• **Exercise**: Among the records below, how many lines contain "computer"? State the number and nothing more.

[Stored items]

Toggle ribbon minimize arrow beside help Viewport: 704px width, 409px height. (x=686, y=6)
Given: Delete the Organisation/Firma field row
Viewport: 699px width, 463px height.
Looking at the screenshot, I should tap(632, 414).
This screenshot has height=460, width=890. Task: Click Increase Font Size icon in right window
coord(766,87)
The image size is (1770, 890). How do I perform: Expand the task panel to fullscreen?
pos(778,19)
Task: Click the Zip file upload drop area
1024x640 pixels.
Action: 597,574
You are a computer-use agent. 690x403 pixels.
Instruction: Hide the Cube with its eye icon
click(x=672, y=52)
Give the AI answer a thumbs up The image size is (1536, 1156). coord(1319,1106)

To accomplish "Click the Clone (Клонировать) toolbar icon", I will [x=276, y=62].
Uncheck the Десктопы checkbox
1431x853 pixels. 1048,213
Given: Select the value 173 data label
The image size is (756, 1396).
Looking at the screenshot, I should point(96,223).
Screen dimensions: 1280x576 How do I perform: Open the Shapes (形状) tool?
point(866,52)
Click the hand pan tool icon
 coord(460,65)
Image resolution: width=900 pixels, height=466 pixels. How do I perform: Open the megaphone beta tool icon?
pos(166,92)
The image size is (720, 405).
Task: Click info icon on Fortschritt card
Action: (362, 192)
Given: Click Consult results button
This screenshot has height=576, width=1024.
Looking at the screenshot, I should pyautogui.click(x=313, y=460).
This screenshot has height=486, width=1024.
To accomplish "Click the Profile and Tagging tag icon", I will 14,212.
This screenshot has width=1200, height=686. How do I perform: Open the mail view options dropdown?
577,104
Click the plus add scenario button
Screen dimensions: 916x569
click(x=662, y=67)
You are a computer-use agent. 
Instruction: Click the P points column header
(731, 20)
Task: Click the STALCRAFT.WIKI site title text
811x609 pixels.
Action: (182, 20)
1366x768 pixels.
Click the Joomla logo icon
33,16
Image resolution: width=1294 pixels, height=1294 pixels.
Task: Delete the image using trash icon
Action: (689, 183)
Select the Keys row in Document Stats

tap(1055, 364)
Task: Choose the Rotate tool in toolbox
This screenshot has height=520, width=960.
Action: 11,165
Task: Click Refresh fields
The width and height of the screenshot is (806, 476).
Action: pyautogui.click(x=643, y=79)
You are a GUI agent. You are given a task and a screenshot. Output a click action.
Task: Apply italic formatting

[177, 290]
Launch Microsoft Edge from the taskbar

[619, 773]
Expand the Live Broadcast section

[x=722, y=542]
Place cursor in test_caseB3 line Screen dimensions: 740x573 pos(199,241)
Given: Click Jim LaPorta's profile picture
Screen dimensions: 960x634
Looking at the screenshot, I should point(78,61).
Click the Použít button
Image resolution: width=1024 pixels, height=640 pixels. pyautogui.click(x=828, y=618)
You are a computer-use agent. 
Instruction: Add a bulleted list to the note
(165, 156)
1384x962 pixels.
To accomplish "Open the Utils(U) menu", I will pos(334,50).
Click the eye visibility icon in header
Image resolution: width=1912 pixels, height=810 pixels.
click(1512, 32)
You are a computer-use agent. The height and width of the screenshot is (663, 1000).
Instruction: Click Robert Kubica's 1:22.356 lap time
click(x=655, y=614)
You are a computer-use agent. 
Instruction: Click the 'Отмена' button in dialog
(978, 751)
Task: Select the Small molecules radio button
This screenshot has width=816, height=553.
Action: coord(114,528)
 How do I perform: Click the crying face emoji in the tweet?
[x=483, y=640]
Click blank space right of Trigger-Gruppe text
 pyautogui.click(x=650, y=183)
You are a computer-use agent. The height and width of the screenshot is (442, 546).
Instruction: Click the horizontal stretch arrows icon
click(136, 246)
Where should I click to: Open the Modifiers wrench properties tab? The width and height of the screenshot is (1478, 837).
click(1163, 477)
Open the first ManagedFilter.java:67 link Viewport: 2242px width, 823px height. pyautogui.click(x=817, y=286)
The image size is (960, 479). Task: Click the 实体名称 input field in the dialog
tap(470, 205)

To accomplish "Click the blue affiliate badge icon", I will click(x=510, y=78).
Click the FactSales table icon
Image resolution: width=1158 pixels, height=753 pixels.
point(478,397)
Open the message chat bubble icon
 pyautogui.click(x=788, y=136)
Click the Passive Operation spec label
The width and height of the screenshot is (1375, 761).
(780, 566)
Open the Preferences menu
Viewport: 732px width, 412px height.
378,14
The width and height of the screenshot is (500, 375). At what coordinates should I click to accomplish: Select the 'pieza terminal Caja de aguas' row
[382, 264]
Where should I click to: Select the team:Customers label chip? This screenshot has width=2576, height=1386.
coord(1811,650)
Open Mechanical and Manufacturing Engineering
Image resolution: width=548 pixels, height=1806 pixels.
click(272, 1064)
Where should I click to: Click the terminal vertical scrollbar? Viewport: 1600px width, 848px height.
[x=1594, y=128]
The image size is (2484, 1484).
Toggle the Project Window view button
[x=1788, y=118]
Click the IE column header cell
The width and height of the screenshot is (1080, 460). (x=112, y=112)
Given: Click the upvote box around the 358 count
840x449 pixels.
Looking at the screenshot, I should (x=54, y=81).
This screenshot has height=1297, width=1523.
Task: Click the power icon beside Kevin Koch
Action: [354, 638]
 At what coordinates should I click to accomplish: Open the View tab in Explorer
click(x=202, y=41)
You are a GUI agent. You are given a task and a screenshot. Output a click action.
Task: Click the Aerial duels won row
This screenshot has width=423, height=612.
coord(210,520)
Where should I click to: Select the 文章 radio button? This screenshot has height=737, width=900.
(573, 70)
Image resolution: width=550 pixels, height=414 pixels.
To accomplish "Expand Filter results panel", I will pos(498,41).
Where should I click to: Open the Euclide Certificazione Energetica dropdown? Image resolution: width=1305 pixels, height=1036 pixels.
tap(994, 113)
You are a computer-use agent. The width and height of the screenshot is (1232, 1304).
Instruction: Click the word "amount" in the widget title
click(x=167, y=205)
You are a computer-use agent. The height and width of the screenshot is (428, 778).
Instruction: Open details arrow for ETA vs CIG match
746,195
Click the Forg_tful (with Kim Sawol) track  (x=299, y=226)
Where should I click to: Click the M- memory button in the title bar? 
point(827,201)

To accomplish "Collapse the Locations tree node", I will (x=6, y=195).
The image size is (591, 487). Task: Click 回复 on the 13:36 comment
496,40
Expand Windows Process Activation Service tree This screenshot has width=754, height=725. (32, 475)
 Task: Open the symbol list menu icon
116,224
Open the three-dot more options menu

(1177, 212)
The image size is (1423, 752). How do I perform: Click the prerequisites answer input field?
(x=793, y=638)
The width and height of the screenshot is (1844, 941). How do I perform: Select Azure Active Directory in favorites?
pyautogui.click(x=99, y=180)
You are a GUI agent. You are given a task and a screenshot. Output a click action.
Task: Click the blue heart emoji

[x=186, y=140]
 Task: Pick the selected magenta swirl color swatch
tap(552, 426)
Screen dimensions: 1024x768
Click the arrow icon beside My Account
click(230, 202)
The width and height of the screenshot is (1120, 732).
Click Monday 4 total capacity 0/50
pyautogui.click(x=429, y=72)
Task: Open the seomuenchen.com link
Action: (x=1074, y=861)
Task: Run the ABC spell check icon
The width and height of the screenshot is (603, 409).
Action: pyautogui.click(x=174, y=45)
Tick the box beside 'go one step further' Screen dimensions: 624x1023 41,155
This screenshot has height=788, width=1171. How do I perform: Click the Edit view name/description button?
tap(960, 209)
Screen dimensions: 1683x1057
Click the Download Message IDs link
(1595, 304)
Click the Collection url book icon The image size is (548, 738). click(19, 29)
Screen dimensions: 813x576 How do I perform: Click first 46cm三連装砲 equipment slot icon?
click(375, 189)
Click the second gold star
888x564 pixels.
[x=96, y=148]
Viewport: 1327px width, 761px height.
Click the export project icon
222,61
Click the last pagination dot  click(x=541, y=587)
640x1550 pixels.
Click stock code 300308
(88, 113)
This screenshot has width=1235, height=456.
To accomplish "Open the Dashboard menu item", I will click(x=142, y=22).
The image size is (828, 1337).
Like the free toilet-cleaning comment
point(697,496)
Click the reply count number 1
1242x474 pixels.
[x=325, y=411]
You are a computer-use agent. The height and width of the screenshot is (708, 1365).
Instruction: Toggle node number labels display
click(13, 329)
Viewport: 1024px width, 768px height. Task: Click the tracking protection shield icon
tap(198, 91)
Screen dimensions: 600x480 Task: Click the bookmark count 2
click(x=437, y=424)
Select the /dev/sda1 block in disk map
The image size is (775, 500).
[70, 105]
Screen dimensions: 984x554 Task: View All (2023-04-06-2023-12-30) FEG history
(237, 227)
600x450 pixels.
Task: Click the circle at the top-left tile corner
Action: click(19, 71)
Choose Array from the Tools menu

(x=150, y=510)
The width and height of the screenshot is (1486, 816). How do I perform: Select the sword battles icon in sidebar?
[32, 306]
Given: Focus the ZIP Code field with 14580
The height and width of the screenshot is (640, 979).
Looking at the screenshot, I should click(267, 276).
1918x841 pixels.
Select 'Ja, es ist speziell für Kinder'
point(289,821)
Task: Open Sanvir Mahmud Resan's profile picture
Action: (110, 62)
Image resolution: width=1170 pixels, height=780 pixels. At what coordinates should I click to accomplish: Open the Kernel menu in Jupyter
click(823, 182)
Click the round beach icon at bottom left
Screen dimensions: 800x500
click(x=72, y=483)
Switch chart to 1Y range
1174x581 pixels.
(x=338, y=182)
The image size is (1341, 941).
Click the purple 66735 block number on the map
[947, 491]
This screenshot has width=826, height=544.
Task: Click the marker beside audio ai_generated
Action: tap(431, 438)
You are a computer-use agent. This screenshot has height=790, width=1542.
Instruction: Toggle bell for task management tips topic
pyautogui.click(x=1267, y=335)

• **Answer to this task**: 10